## Exercise requirements
a – Say whether each statement agrees with the blog post on the Geithner plan. Answer yes or no for each, and quote the deciding words exactly. (i) The quoted passage says the Geithner plan might work very well for repairing bank balance sheets. (ii) The quoted passage says the balance sheets that should be repaired are those of banks. (iii) The post's author disagrees with the quoted analysis.
b – Reproduce the stretch of the blog post on the Geithner plan from "No Justice, No" through "not my country.", word for word.

## Extracted text
Tuesday, March 24, 2009

No Justice, No Peace

Steve Randy Waldman muses darkly:
"I am filled with despair, not because what we are doing cannot 'work', but because it is too unjust. This is not my country.

The news of today is the Geithner plan. I think this plan might work very well in terms of repairing bank balance sheets.

Of course the whole notion of repairing bank balance sheet is a lie and misdirection. The balance sheets we should want to see repaired are household balance sheets. Banks have failed us profoundly. We want them reorganized, not repaired. A world in which the banks are all fixed but households are still broken is worse than what we have right now. Too-big-to-fail banks restored to health are too-big-to-fail banks restored to power. The idea that fixing legacy banks is prerequisite to fixing the broad economy is a lie perpetrated by legacy bankers."


I agree with this analysis almost entirely.

## Data for review
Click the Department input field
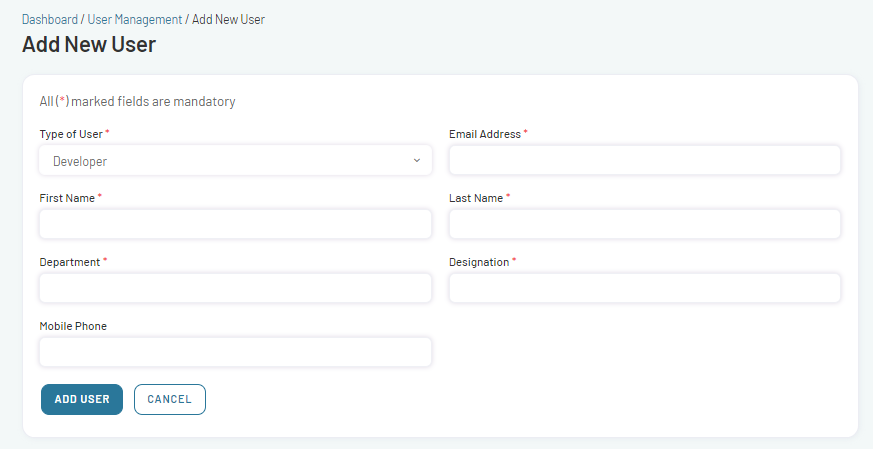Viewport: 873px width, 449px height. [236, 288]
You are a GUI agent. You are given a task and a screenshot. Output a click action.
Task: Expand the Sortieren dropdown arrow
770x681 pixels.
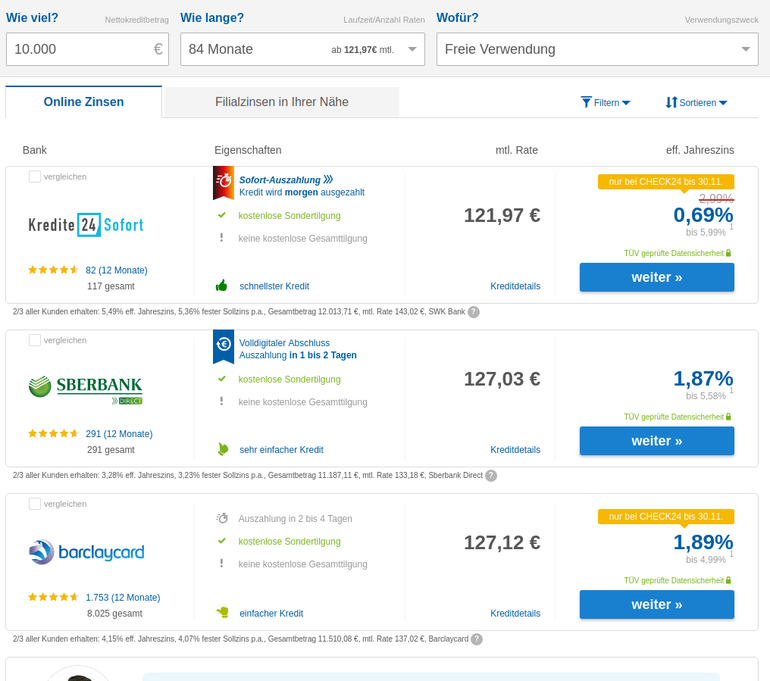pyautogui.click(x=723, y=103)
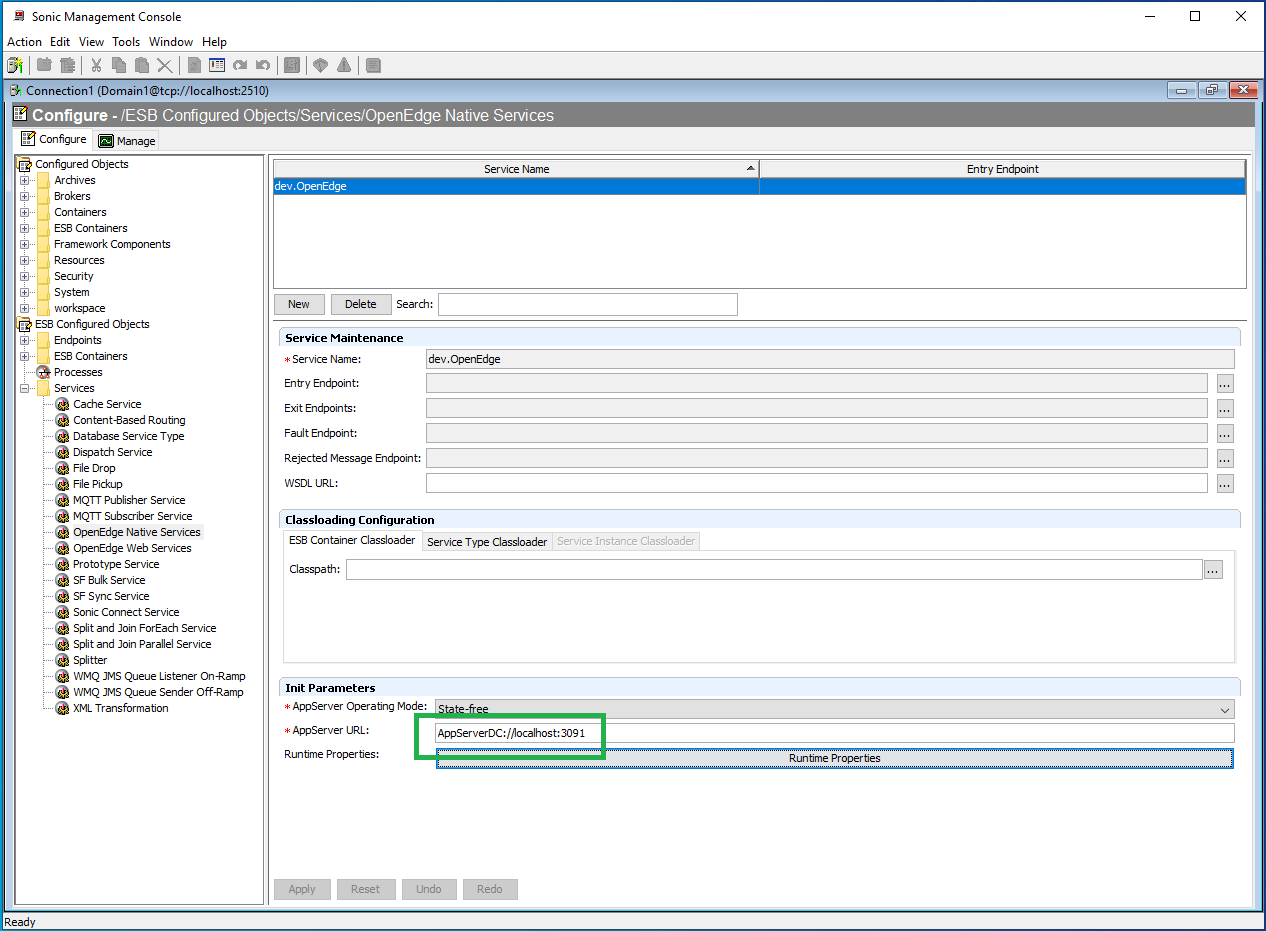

## Exercise responses
a –
(i) Yes: "I think this plan might work very well in terms of repairing bank balance sheets."
(ii) No: "The balance sheets we should want to see repaired are household balance sheets."
(iii) No: "I agree with this analysis almost entirely."

b –
No Justice, No Peace

Steve Randy Waldman muses darkly:
"I am filled with despair, not because what we are doing cannot 'work', but because it is too unjust. This is not my country.